The city of Muang Ngai is surrounded, like Kiang Dow, with a strong stockade, and contains 100 houses. It is situated a mile to the west of the Meh Ping, near where the river alters its direction from south-east to due south. The view up the valley of the river is shut in by a low plateau covered with high-tree forest on the right; in front, as far as the eye can reach, three sharp peaks are seen on the horizon, in the direction of the source of the river, which is said to lie nearly due north-west, about 50 miles distant in an air-line; to the left, the country appeared a jumble of hills, all dwarfed by Loi Nan, which stood up thousands of feet above the plain, with its bold precipitous head facing the city at a distance of about six miles.

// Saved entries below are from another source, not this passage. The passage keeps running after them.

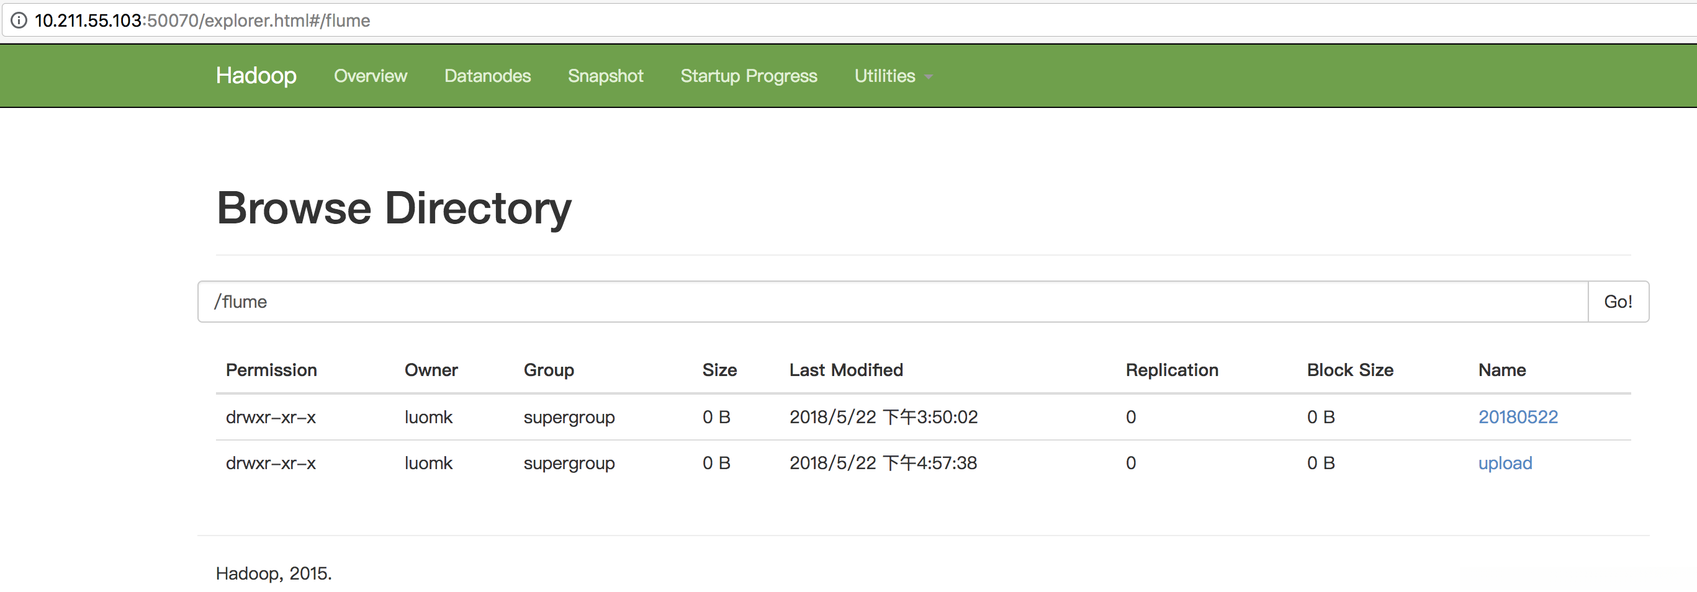Click the Hadoop brand logo link
1697x592 pixels.
(256, 76)
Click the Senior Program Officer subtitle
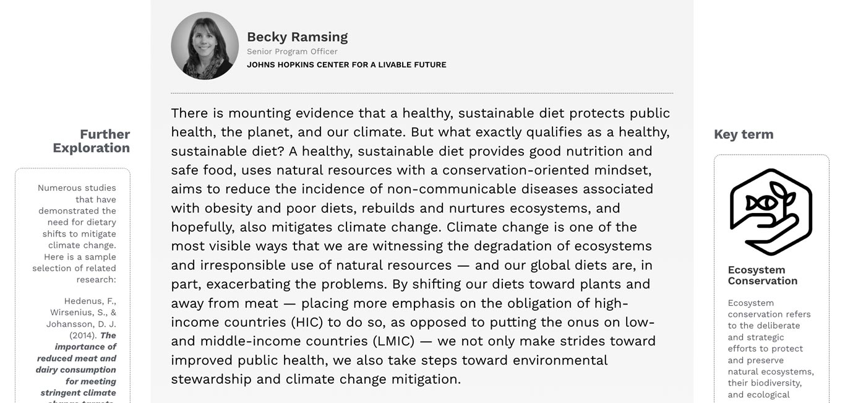 pyautogui.click(x=292, y=51)
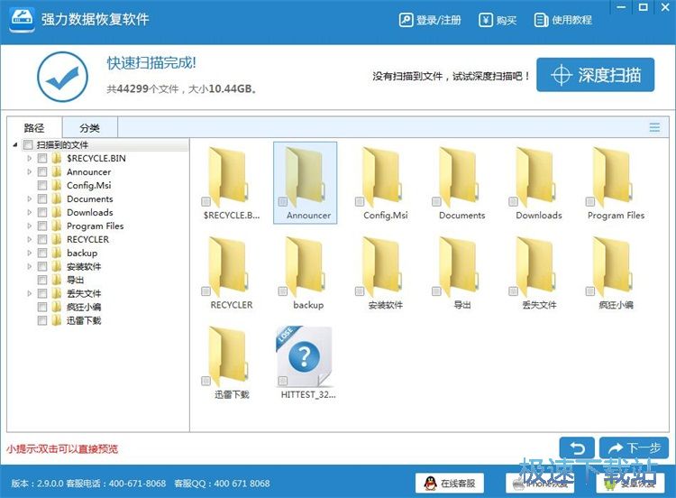Expand the Program Files tree node
The height and width of the screenshot is (498, 676).
(31, 226)
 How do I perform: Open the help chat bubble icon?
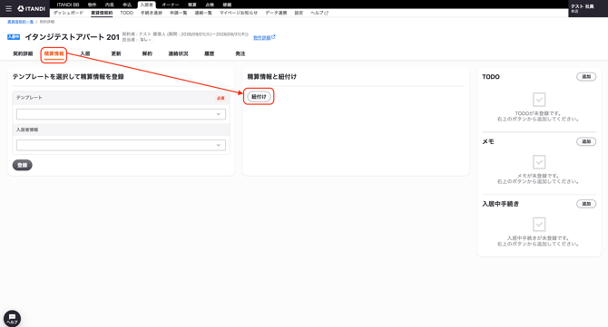pos(12,319)
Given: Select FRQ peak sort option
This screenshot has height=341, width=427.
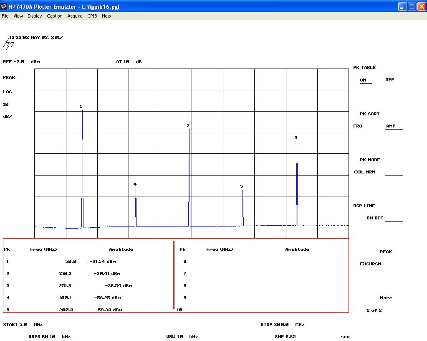Looking at the screenshot, I should (358, 126).
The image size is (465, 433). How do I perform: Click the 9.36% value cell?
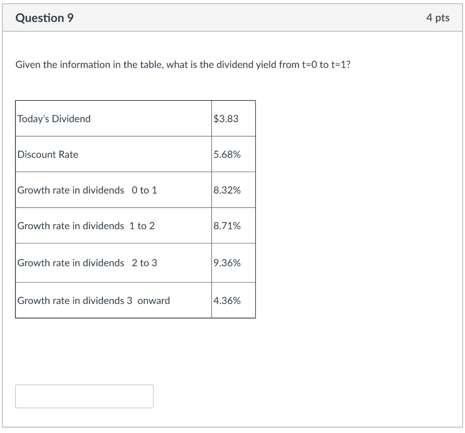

After sketching the hills, I visited the remains of the ancient city of Kiang Ngai, which lies three-quarters of a mile to the north-west, and is said to have been built by the Lawas, under a chief named A-Koop-Norp, who is still worshipped as the guardian spirit of the district, and has pigs sacrificed to him. On returning to Muang Ngai we had dinner, and were invited by a Shan gentleman to a play that he was giving that evening in the open air.

The play turned out to be far inferior to any that I had seen in Burmah. The only performers were three young men, dressed in their ordinary costume, who were squatted on a mat waving lighted tapers, whilst they chanted some legend or romance. The actors were accompanied by musicians playing on the Laos organ or pipes. When tired of the dreary performance, we accepted the invitation of one of the head-men, an old acquaintance of Dr M‘Gilvary’s, to visit his house, which overlooked the play, where we soon had a larger audience than was present at the performance, and were served with rice wafers and molasses cakes, handed to us on red lacquered wooden salvers.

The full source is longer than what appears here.